***** Supplied entries *****

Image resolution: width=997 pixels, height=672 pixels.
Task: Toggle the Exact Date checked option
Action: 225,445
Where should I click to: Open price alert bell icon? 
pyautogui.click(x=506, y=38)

*****
***** Supplied entries *****

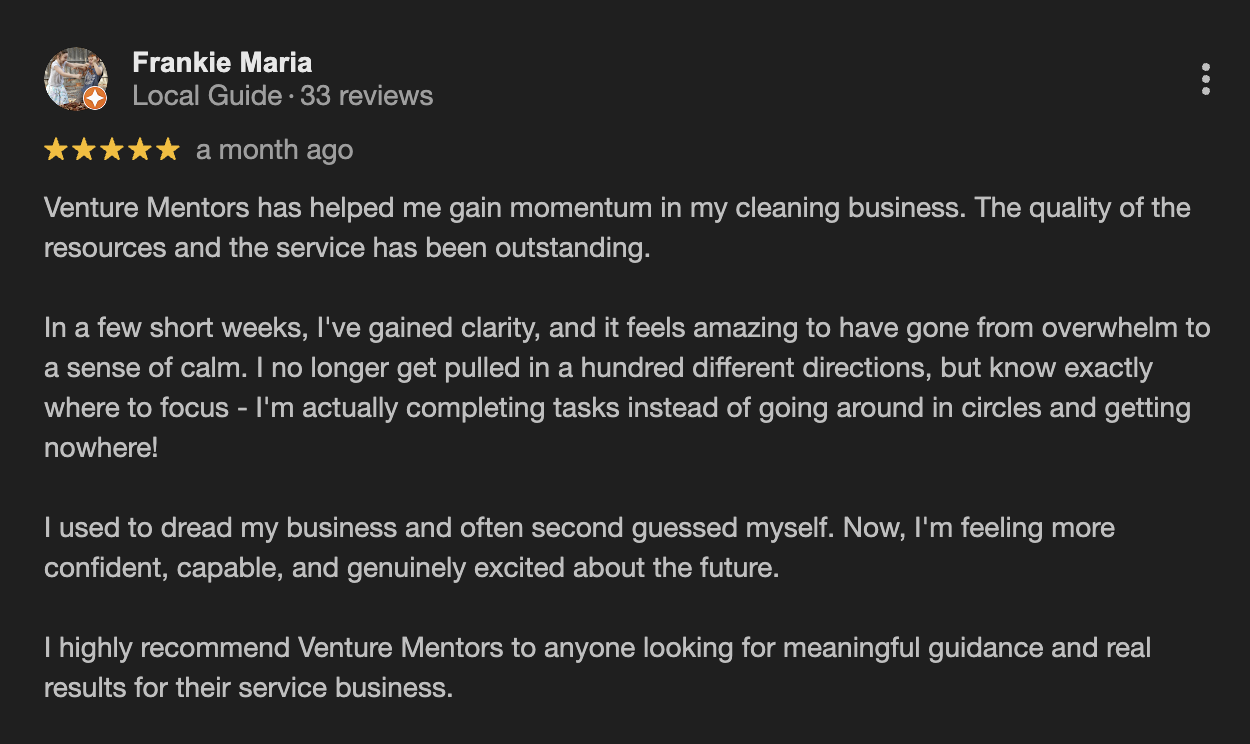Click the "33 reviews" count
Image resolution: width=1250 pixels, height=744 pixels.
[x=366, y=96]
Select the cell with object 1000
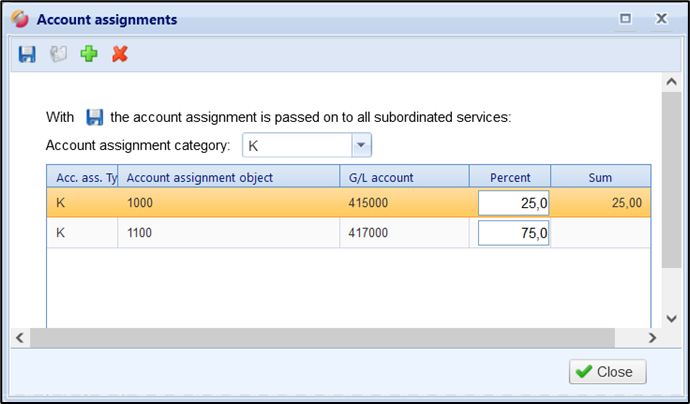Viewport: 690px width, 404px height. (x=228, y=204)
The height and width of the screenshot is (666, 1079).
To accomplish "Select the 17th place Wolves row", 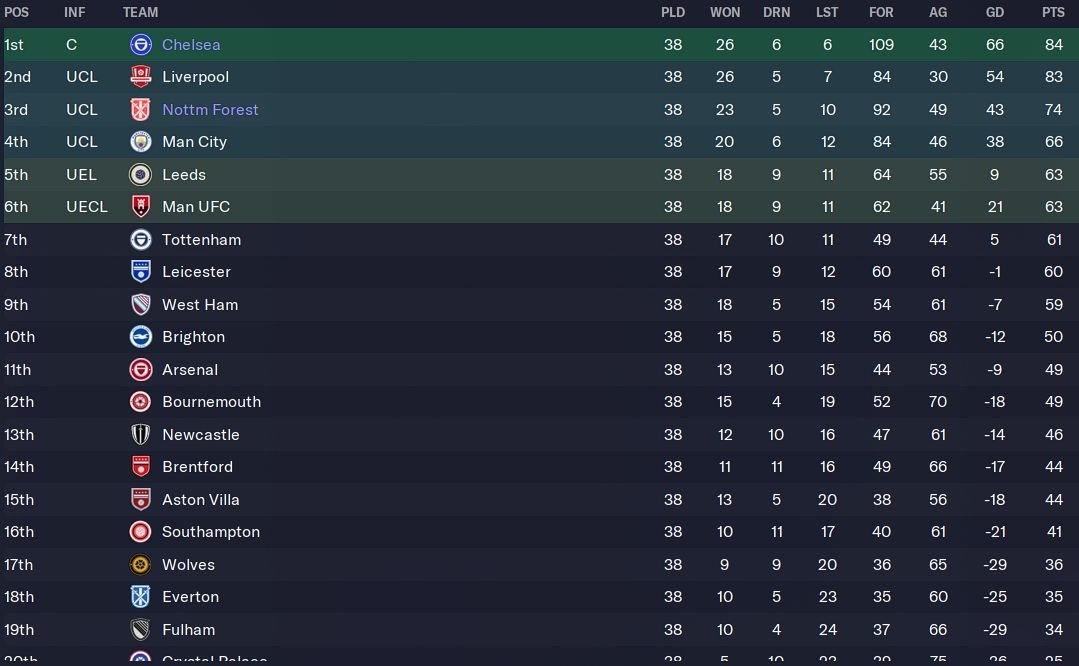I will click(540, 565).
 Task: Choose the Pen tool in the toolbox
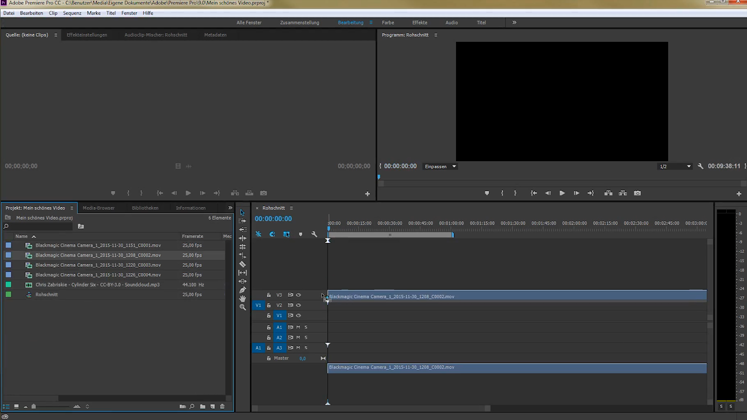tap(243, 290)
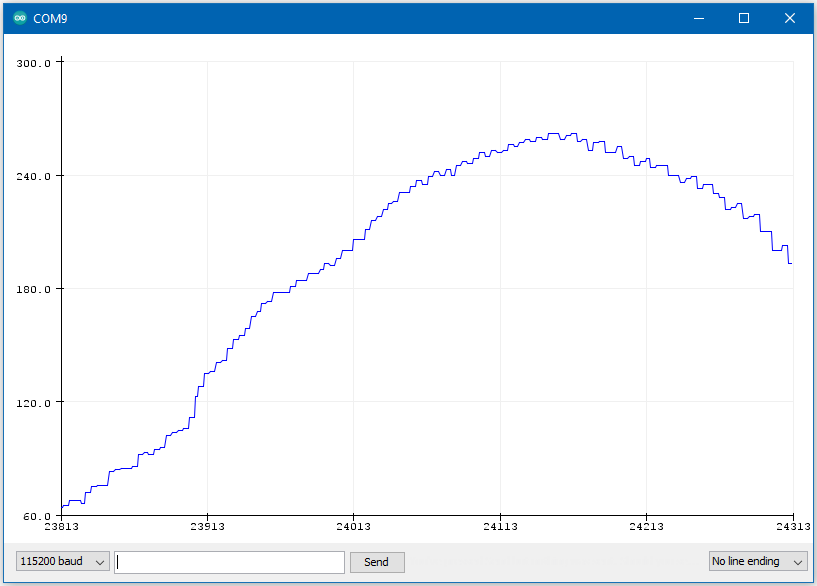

*****
***** Supplied entries *****

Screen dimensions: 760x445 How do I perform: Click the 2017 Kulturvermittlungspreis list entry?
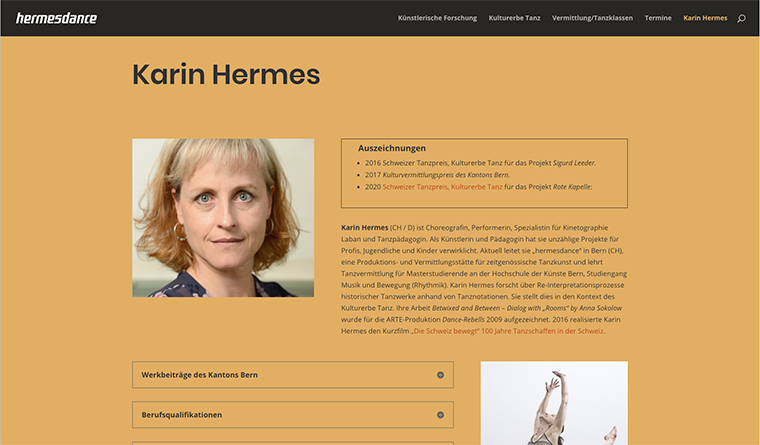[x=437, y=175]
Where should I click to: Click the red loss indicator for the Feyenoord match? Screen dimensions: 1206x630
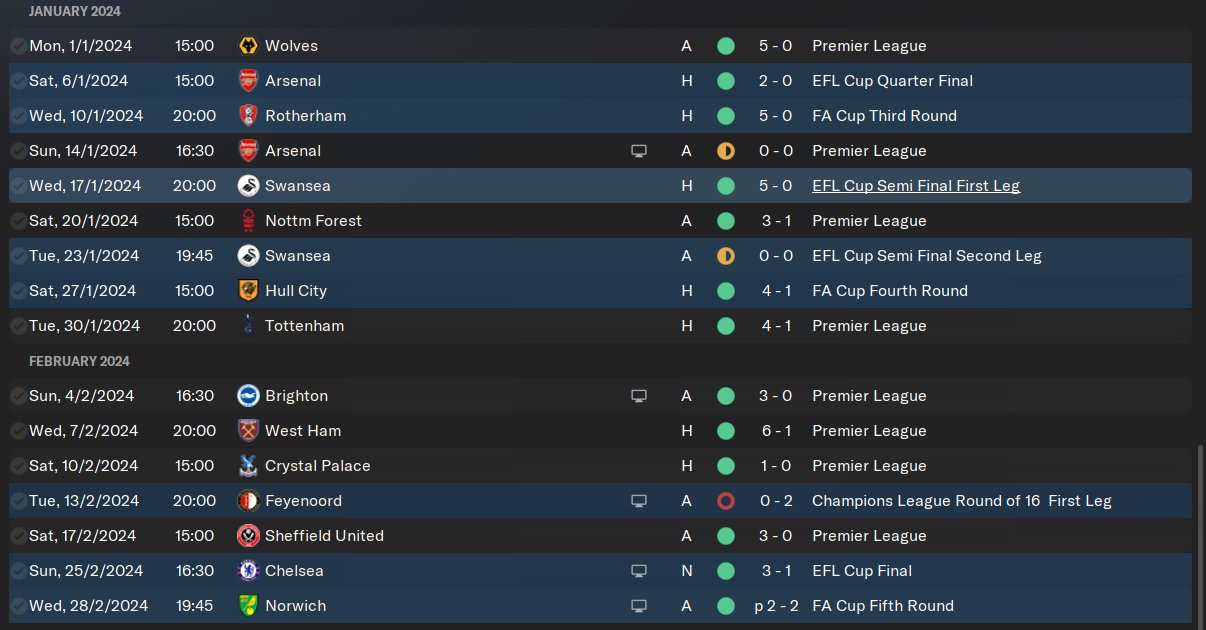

*****

**Task objective**. When you reach the line with "Screen dimensions: 760x445" in the records above, begin repeating the lines exactly, and stop after the line with "Where should I click to: Click". Skip all pictures.

**Answer to this exercise**.
Screen dimensions: 760x445 How do I perform: Click the 2017 Kulturvermittlungspreis list entry?
[x=437, y=175]
Where should I click to: Click the red loss indicator for the Feyenoord match? Screen dimensions: 1206x630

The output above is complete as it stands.